Airbus-Chef Thomas Enders
„A380 noch nicht über'n Berg“

Wann werden endlich viele Riesen-Airbusse des Typs A380 fliegen? Es könne neue Schwierigkeiten bei der Massenproduktion des Prestigeprojekts geben, befürchtet der neue Airbus-Chef Thomas Enders.

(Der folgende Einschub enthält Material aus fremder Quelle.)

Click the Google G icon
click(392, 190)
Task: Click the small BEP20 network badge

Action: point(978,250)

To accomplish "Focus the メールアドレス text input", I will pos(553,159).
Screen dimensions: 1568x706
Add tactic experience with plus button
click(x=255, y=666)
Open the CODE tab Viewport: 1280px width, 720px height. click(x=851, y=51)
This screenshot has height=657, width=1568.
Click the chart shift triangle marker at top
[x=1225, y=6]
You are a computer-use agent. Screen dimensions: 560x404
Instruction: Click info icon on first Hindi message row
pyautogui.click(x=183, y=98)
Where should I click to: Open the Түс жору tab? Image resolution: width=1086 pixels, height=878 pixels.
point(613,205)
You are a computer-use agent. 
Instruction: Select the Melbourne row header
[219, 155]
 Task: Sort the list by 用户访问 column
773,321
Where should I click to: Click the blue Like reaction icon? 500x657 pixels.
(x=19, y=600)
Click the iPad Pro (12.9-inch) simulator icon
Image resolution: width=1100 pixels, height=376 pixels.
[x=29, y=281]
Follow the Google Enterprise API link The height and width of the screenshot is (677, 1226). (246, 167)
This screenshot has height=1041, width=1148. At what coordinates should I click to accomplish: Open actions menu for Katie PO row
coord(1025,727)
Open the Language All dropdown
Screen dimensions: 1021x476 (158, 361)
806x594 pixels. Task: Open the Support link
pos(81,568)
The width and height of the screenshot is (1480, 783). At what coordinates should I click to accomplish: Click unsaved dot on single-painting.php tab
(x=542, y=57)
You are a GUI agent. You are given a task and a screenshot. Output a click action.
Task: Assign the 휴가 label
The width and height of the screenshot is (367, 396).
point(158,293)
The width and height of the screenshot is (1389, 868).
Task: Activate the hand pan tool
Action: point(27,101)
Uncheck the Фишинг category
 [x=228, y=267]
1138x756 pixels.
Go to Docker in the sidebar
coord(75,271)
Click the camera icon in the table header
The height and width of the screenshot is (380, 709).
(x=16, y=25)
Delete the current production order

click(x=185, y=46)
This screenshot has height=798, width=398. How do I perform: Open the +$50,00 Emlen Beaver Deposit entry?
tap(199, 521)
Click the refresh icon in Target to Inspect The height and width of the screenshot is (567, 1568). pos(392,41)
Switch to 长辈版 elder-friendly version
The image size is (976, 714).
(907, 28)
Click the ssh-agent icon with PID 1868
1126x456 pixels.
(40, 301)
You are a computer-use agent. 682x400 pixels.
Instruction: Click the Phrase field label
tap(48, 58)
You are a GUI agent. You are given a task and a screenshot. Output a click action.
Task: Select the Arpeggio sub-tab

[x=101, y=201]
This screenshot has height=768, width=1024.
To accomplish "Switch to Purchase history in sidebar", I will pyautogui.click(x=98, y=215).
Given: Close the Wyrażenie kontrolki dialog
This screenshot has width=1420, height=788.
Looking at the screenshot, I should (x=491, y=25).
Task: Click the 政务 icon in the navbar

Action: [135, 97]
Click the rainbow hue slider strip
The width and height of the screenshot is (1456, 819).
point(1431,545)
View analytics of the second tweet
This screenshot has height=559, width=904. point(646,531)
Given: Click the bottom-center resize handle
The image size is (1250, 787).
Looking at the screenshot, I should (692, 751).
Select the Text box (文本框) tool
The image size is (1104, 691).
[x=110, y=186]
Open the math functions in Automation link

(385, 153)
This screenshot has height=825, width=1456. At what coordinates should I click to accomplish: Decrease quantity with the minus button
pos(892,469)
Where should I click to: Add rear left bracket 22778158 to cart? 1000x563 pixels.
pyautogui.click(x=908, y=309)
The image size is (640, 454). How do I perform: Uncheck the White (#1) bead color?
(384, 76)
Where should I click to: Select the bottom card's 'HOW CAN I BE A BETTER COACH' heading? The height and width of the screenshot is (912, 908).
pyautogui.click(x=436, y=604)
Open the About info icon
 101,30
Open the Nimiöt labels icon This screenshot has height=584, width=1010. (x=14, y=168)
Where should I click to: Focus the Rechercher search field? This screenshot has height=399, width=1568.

HB MÜNCHEN. Trotz der behobenen Elektrikprobleme sei Airbus beim A380 „noch nicht überm Berg“, sagte Enders dem Nachrichtenmagazin „Focus“. Der nächste kritische Punkt sei der Übergang zur Massenfertigung. Ab 2010 sollen 45 Großraumflieger pro Jahr ausgeliefert werden: „Da dürfen wir uns im Hochlauf keine Schnitzer erlauben.“

Laut Enders funktioniere die deutsch-französische Zusammenarbeit beim größten Passagierflugzeug „besser, als manche denken oder schreiben“. Nach seiner Ansicht könne sich der Flugzeugbauer Streitereien nicht länger leisten: „Nur wenn wir zusammenhalten, können wir im Wettbewerb bestehen. Unsere Flugzeuge verkaufen sich ja nicht von allein.“

Der 48-Jährige räumte in dem Interview ein, dass er von den Franzosen nicht gerade mit offenen Armen empfangen wurde. „Ich weiß, dass es in Frankreich Vorbehalte gegen meine Person gibt, auch bei den Gewerkschaften.“ Seine Direktheit werde dort nicht immer geschätzt. „Ich habe nun mal eine offene Art, aber ich werde nicht als Diplomat bezahlt, ich muss ein Unternehmen führen.“ In den nächsten Wochen werde er bei den Franzosen um Vertrauen werben: „Ich bin ja nicht der Leibhaftige. Das werden alle schnell merken.“

Unterdessen hat sich der deutsche Betriebsrat beim umstrittenen Personalabbau erstmals kompromissbereit gezeigt. Der Betriebsratsvorsitzende Rüdiger Lütjen sagte zu „Focus“: „Wenn das Management ein attraktives Abfindungsangebot vorlegt, werden etliche Kollegen sicher nicht abgeneigt sein, freiwillig zu gehen.“ Bislang hatten die Arbeitnehmervertreter die geplanten Stellenstreichungen im Zusammenhang mit dem Sanierungsprogramm „Power 8“ strikt abgelehnt. Demnächst werden Konzernführung und Betriebsräte ihre Verhandlungen über den Personalabbau aufnehmen.